To date, 69 patients have participated in 127 visits, 41 for 1 visit and 28 for 2–7 visits. Of these, 51% were seen at home or in a long-term care facility with the remainder seen at 19 separate community settings (Table 1). Most patient visits have been for continuity of care, with a few seen for diagnostic evaluation or initial management. In addition to direct patient care, additional services offered through telemedicine have included interprofessional case consultation with local providers, on-site consultation with in-home providers, in-service training sessions for facility staff, and family and genetic counseling. Recommendations from our telemedicine encounters are similar to those resulting from on-site encounters, including medication management, home health referrals, equipment prescriptions, and referrals for genetic testing, imaging, cognitive testing, counseling, driving evaluations, and research studies.
The use of telemedicine has saved 39,470 miles and 654 h of travel time for patients and families with an average per visit of 310 miles and 5.15 h. Availability of telemedicine services prevented 32 patients from being lost to follow-up, 6 of whom were followed across multiple sites. As already noted, telemedicine has also allowed us to offer first-time HD subspecialty care to patients without other access.
Discussion
In this report, we describe delivery of interdisciplinary care for HD through telemedicine. Over 20 years, our telemedicine services have evolved from episodic subspecialty neurological care at remote institutional sites to a routinely available service providing integrated interdisciplinary care, often at home or in long-term care facilities. Our experience adds to the growing literature on provision of subspecialty neurological care to patients with movement disorders by telemedicine and demonstrates that telemedicine can provide access to specialized interdisciplinary care in multiple settings. 2,3,7 –10
Advantages of telemedicine include improved access to interdisciplinary and subspecialty care and reduced economic and logistical burdens for patients and families. There are additional qualitative benefits to care provided by telemedicine. The stress of travel to a distant clinic can affect patient function and alter performance during the evaluation. In HD, this can result in behavioral issues that affect the assessment and also limit access. Assessment in home or long-term care settings offers direct observation of the patient's environment and enhances communication and coordination with patients, families, and other providers. However, as for many areas in teleneurology, formal assessment of outcomes is needed. 2,6,10
There are some limitations to care through telemedicine. Lack of access to telecommunication technology may limit availability. Poor audio or video quality can impair communication and observation. Parts of the neurological examination cannot be conducted remotely, such as strength, sensation, and reflexes. Development of telemedicine services has also been limited by reimbursement and infrastructure issues, although the rapid expansion of telehealth capacity in response to coronavirus disease (COVID) has reduced these administrative barriers, at least temporarily.
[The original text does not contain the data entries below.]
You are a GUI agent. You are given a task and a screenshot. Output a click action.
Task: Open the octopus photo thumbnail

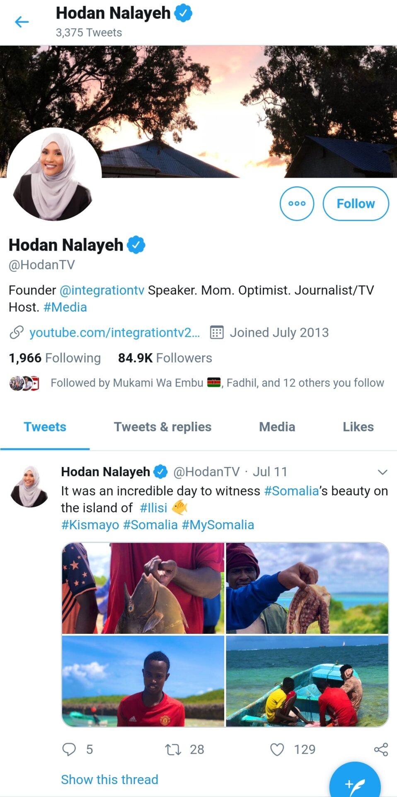307,588
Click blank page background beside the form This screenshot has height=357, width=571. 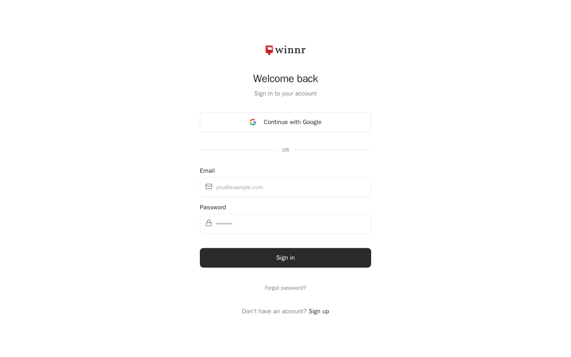pyautogui.click(x=89, y=179)
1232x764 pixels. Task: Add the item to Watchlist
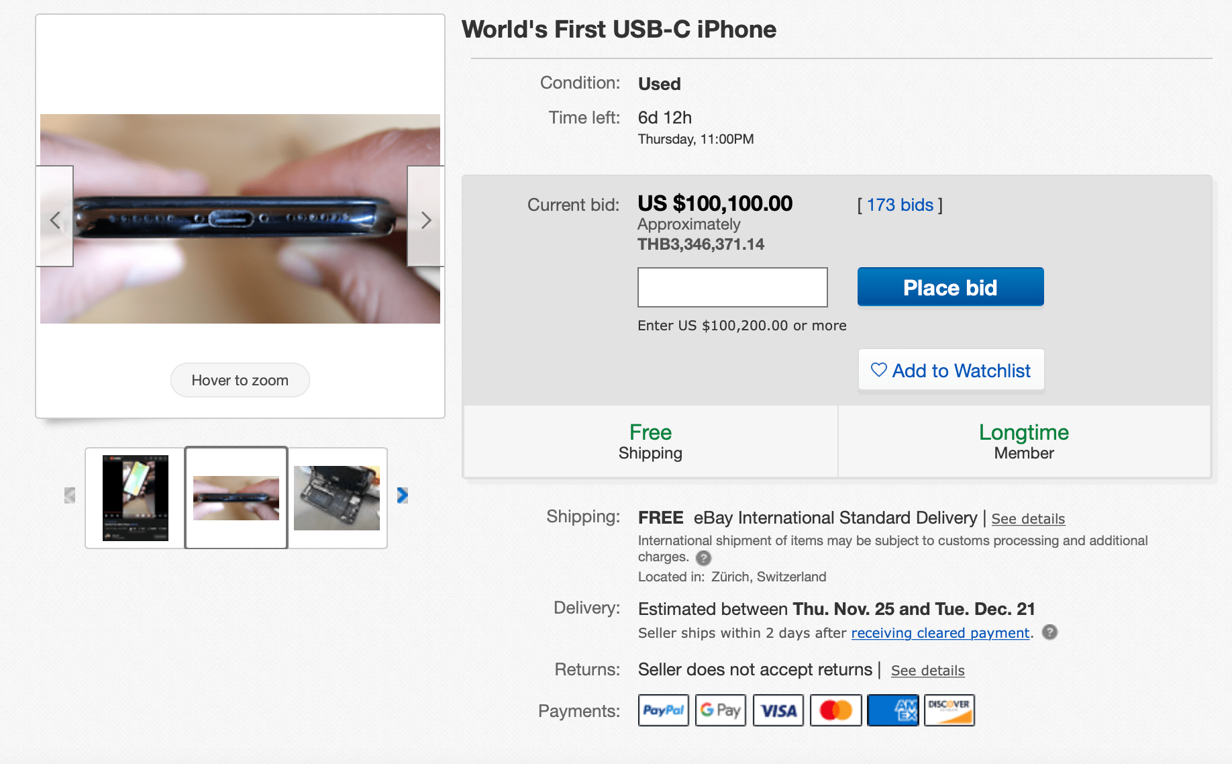tap(951, 371)
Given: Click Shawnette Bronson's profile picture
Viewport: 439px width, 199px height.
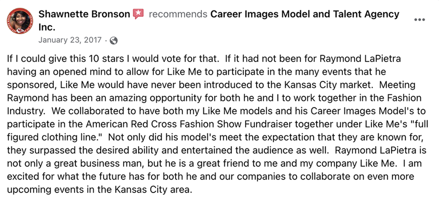Looking at the screenshot, I should [x=18, y=21].
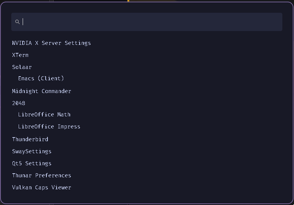Pick the first result, NVIDIA X Server Settings
294x205 pixels.
51,43
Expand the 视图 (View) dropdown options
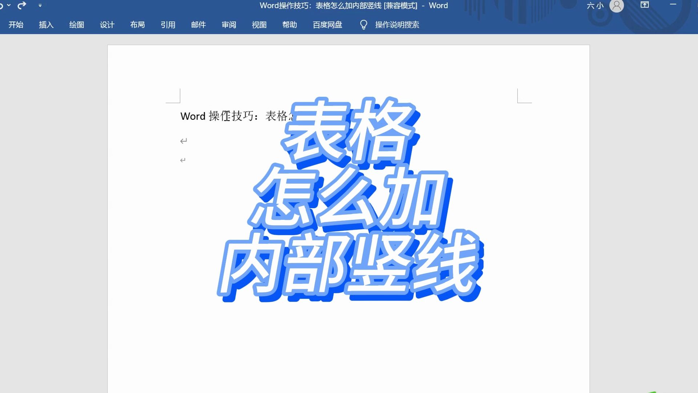The height and width of the screenshot is (393, 698). tap(259, 24)
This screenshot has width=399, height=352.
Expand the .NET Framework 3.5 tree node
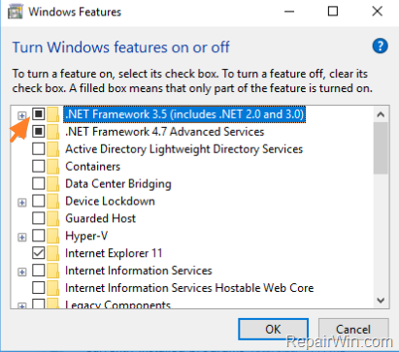(x=22, y=115)
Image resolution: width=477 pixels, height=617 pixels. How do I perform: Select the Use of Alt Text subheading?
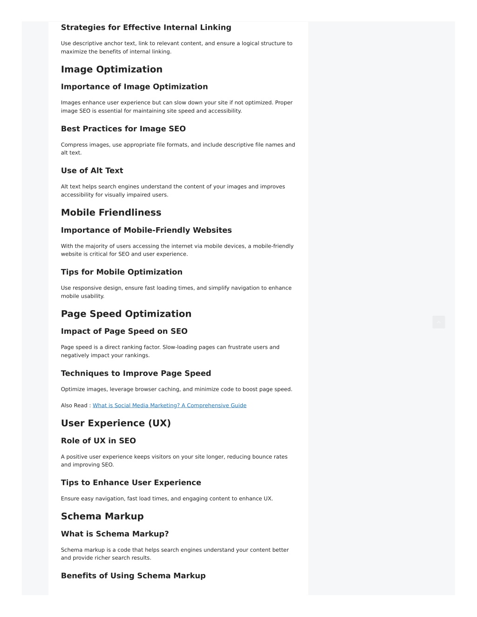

Our experience indicates that telemedicine can effectively provide subspecialty neurological and interdisciplinary care for complex neurodegenerative diseases such as HD, offering continuity across care settings in the face of both anticipated and unanticipated barriers to access.
Footnotes
Acknowledgments
The authors acknowledge the invaluable contributions of the University of Virginia Huntington's Disease Program team to the interdisciplinary telemedicine services and thank the University of Virginia Karen S. Rheuban Center for Telehealth for logistical and technical support.
Disclosure Statement
No competing financial interests exist.
Funding Information
The University of Virginia Huntington's Disease Program receives grant support from the Huntington's Disease Society of America. Financial disclosures for the previous 12 months: M.B.H. and MD receive clinical research support from the CDHI Foundation and Neurocrine, and support for clinical programs from the Huntington's Disease Society of America and the American Parkinson Disease Association.